A1055
Title: Scalable and efficient computation of additive Gaussian processes with applications to Bayesian optimization
Authors: Liang Ding - Fudan University (China) [presenting]
Abstract: Additive Gaussian Processes (GPs) are popular as priors in scalable high-dimensional Bayesian optimization. In Bayesian optimization, the next sampling point is determined by optimizing an adaptive acquisition function to the GP posterior. However, after sampling the $n$-th design point, updating the posterior requires $O(n^3)$ time. Compounding the value and gradient of the acquisition function requires $O(n^2)$, making it time-consuming, particularly for large $n$. While efficient algorithms exist for posterior updates of additive GPs, few studies have focused on the efficient computation of the acquisition function and its gradient.

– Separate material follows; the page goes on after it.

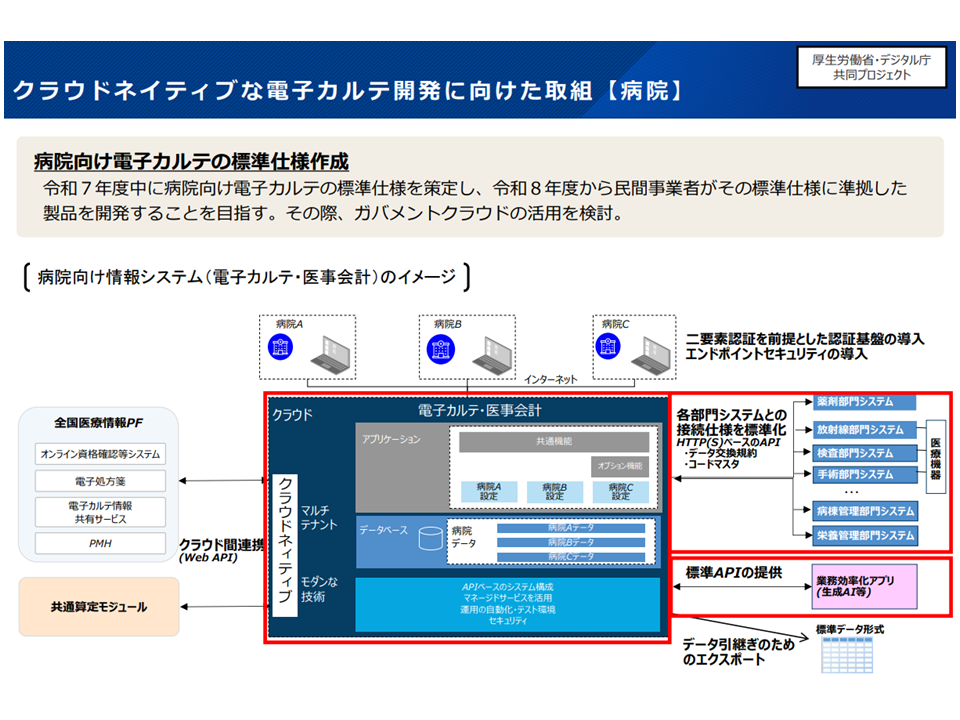Screen dimensions: 960x720
Task: Select the 薬剤部門システム bar
Action: [856, 402]
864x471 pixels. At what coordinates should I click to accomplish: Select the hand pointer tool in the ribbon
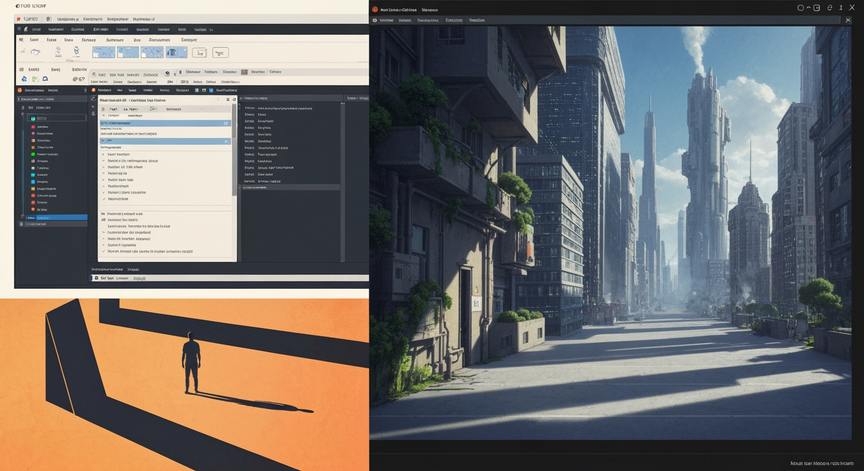tap(36, 52)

Since searching for the next sampling point requires iteratively acquiring the acquisition function and its gradient, it is more time-consuming than updating the posterior. Algorithms are proposed for posterior updates, hyperparameters learning, and computations of the acquisition function and its gradient of additive GPs with Matern covariances. The algorithms significantly reduce the time complexity of computing the acquisition function and its gradient from $O(n^2)$ to $O(\log n)$ for general learning rates and even to $O(1)$ for small learning rates, while achieving comparable computational efficiency to current best algorithms in updating the posterior and learning hyperparameters.